Lord Belial
The Black Curse
6.3
Critiquing an album solely by how it stacks up to the norms of the genre it inhabits seems limiting to me. In my mind, context clearly has to play a part in the evaluation of any work of art, but a reviewer can get caught up in comparisons to genre peers and miss the real value of the art, whether it fits squarely in a pre-existing genre or not. I think this is an obvious point. I bring it up because The Black Curse seems more than happy coloring inside the lines and pushing a clean melodic black metal sound on its listeners. Accordingly, I'll review it merely as melodic black metal, because, sadly, there really isn't much else going on here (save for some symphonic touches).
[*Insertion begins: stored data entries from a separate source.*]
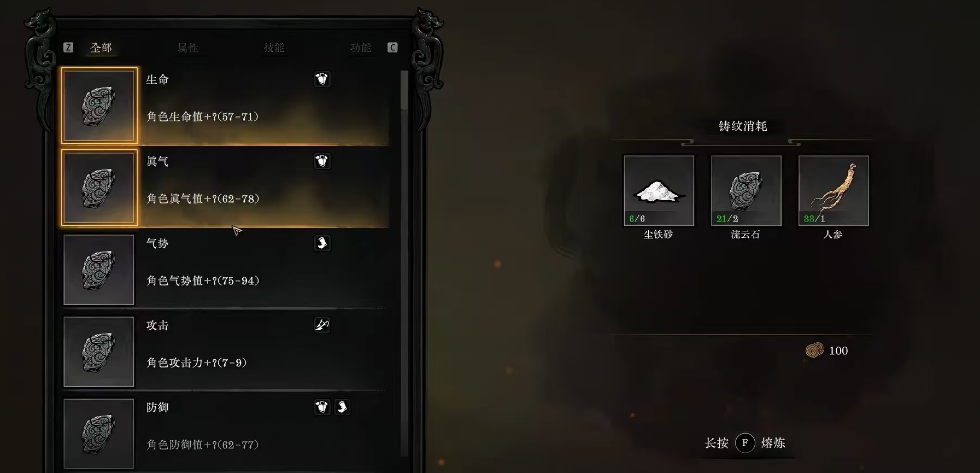Screen dimensions: 980x473
Task: Choose the 气势 rune stone thumbnail
Action: pos(99,270)
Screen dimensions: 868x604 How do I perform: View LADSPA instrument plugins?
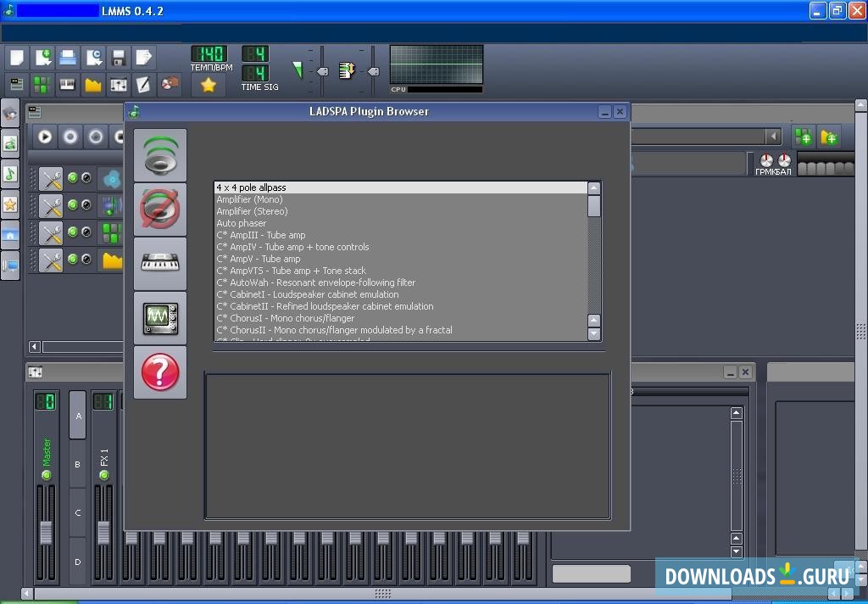[x=160, y=263]
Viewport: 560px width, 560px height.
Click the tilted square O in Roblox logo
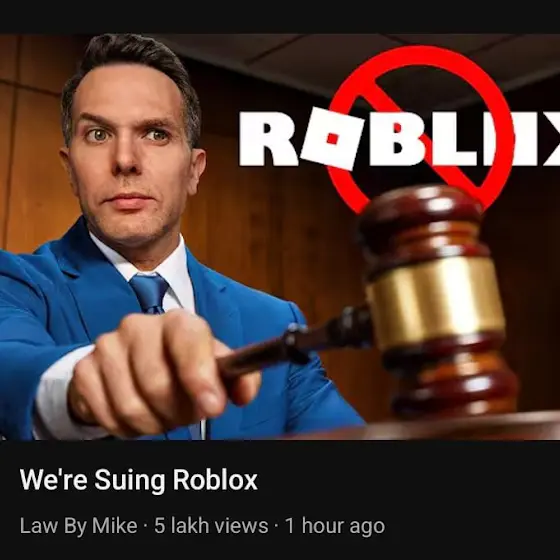pyautogui.click(x=333, y=139)
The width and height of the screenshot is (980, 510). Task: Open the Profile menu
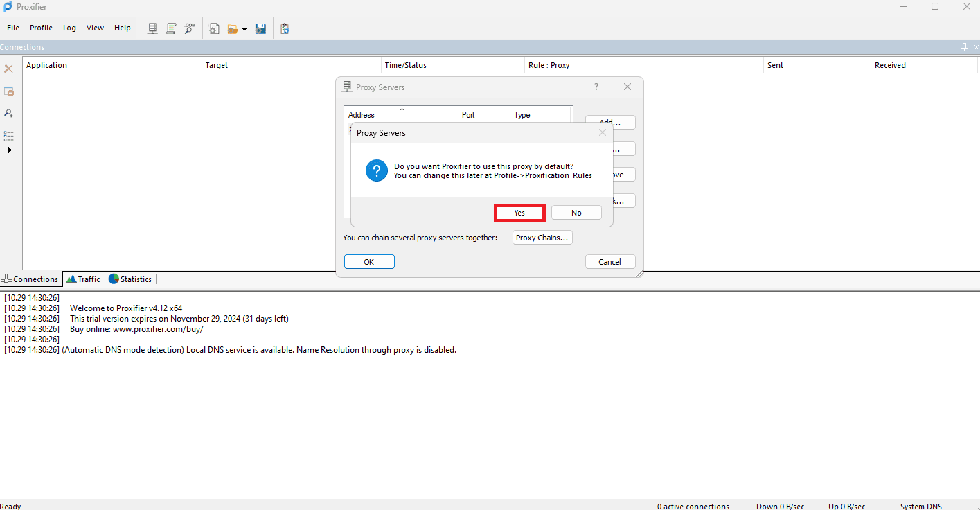pyautogui.click(x=41, y=28)
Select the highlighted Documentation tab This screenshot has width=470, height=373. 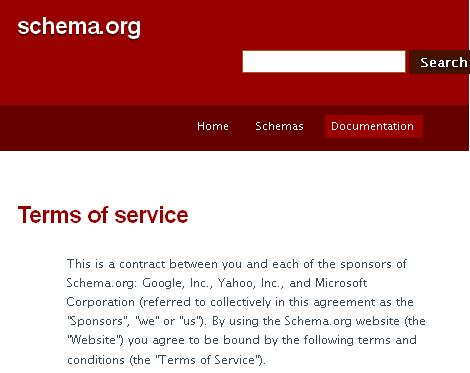pyautogui.click(x=373, y=126)
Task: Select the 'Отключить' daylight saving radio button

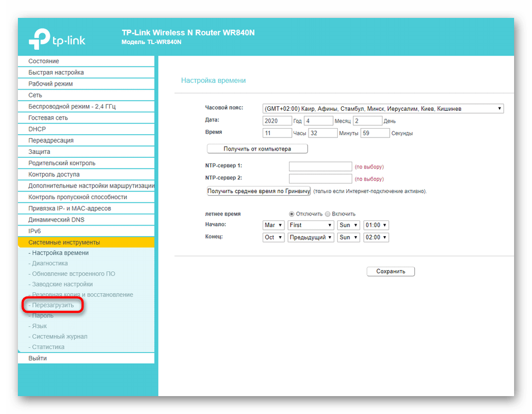Action: pyautogui.click(x=292, y=214)
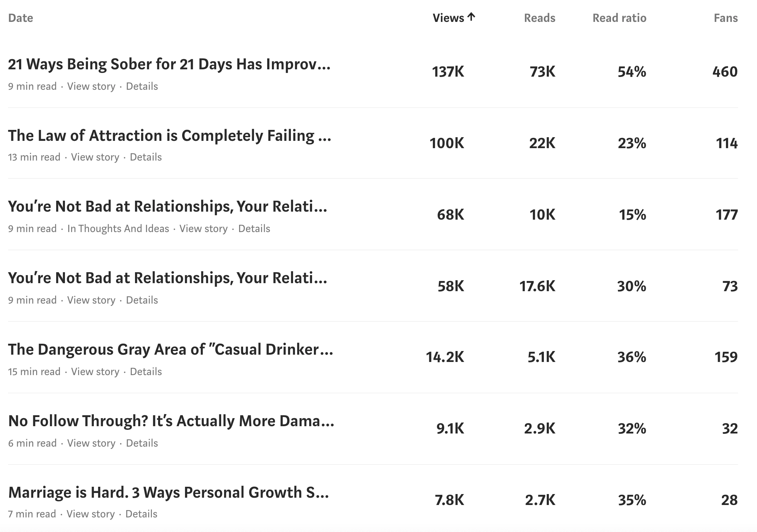Open Details for the 6 min read story
The height and width of the screenshot is (532, 757).
point(142,443)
All the requisite pieces are here: black metal vocals, cold guitar riffs, blastbeats, and occasional symphonic keyboards and string sections to add depth. But the pieces don't fit together to create much of interest (especially over 52 and a half minutes). This is standard Swedish black metal stuff, and it's not bad. It's just not particularly interesting either. The vocals recall Dimmu Borgir more than Marduk. The riffs are serviceable and often melodic but usually not too grabbing, though the talent is obvious. And then there's the issue of the drums: they're way too processed and that annoyance drags this standard fare down a notch (the upshot of this production is the loud-and-clear bass). So it's vanilla at best. And change-ups, when they appear, fail to impress. Spoken word breaks like at 2:10 of "Antichrist Reborn" only hurt songs that already had trouble feeding fire to the engine. (Though the clean vocals that follow in this song at least change things up for the short while they last).
In the end, Lord Belial's biggest problem, in my humble opinion, is their desire to play melodic black metal to the exclusion of anything else. The band relies too heavily on a formula with a short shelf life. When they hit the target dead center (the opening sections of "Trumpets of Doom" and "Primordial Incantation" and most of "Unorthodox Catharsis" and "Soulgate" for example) it's interesting enough. And the soaring guitars do a lot to pull these tunes out of schtick territory, but the bottom line is a processed-sounding melodic black metal record that lacks bite and reason. "Devilish Enlightenment" and "Inexorable Retribution" are never more than boring. I've read a lot of positive words written about this album, but I just can't get into it at all. Lord Belial provide no good argument here for me not to simply spin a Limbonic Art album when I want a melodic black metal fix.